» **Aim of the task**:
In the material below, write out again every line from the one containing "You are a computer-use agent. The" through the one containing "pos(902,596)", inclusive, with the requests included. Rescale each coordinate in the answers by multiplying it by 0.5 and rounding to a whole number, with halves rounded up; leave all other numbers unchanged.

» **Word and element location records**:
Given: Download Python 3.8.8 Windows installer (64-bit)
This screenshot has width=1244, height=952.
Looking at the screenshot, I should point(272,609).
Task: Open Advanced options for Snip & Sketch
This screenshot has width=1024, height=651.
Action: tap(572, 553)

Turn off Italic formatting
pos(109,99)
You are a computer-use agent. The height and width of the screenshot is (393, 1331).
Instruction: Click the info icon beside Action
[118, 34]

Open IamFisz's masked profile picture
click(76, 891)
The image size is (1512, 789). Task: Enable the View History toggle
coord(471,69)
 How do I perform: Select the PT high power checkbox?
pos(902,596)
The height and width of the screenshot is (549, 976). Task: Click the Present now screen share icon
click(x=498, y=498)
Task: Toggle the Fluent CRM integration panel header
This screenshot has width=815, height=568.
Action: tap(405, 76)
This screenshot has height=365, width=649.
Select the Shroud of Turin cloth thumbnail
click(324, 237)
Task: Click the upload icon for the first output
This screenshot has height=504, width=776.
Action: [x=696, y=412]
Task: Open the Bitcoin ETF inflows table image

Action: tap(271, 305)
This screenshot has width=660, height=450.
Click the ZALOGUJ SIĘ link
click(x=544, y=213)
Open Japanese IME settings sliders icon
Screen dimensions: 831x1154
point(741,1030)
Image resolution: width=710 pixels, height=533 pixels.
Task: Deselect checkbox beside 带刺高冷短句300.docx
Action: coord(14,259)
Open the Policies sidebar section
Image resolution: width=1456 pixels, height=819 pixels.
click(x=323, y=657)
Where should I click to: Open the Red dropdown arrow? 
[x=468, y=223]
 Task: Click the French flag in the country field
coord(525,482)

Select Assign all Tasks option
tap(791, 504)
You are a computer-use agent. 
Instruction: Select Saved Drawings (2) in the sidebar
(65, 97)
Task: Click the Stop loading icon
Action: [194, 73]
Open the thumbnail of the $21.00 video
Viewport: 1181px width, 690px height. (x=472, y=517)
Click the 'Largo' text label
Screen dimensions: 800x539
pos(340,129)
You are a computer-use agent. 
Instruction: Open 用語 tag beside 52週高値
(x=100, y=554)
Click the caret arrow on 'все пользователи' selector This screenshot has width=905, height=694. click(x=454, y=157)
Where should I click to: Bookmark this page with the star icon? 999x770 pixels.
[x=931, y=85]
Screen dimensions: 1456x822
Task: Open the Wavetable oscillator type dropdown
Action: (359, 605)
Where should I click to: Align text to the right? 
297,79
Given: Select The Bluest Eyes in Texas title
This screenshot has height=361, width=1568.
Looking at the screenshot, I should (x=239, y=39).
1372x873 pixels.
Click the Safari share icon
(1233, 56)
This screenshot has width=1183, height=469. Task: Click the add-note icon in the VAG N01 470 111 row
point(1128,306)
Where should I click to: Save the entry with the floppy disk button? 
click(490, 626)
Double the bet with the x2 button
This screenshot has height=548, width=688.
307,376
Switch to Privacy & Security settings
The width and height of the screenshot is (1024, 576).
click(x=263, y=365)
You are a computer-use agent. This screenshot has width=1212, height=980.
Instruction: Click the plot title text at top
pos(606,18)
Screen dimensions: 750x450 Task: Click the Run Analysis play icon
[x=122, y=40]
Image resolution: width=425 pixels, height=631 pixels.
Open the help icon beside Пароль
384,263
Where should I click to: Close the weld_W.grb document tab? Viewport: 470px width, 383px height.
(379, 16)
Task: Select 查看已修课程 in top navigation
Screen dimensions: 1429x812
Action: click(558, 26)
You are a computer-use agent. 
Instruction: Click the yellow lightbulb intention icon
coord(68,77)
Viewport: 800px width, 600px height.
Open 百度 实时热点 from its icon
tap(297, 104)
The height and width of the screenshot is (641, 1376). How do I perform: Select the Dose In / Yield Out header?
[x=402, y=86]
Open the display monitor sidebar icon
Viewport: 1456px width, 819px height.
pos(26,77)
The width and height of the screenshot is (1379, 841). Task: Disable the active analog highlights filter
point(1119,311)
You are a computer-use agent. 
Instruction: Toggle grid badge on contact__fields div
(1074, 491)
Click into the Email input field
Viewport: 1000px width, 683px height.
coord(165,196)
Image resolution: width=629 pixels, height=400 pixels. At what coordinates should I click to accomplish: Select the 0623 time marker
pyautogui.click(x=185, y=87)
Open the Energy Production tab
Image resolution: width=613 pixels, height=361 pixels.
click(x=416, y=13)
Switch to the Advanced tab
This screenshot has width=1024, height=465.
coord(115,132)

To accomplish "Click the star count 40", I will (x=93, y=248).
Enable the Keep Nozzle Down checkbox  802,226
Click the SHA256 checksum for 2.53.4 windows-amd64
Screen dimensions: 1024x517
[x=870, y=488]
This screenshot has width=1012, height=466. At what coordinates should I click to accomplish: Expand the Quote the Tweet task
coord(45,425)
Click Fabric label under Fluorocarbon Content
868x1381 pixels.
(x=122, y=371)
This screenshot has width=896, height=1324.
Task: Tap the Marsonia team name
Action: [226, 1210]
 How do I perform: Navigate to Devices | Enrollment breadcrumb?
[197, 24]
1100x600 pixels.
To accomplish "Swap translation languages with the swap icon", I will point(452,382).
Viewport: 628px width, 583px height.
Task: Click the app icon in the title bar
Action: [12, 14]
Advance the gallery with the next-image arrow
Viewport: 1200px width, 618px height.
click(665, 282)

» **Correct result**:
You are a computer-use agent. The height and width of the screenshot is (393, 1331).
Instruction: Click the info icon beside Action
[59, 17]

Open IamFisz's masked profile picture
click(38, 446)
The image size is (1512, 789). Task: Enable the View History toggle
coord(236,35)
 How do I perform: Select the PT high power checkbox?
pos(451,298)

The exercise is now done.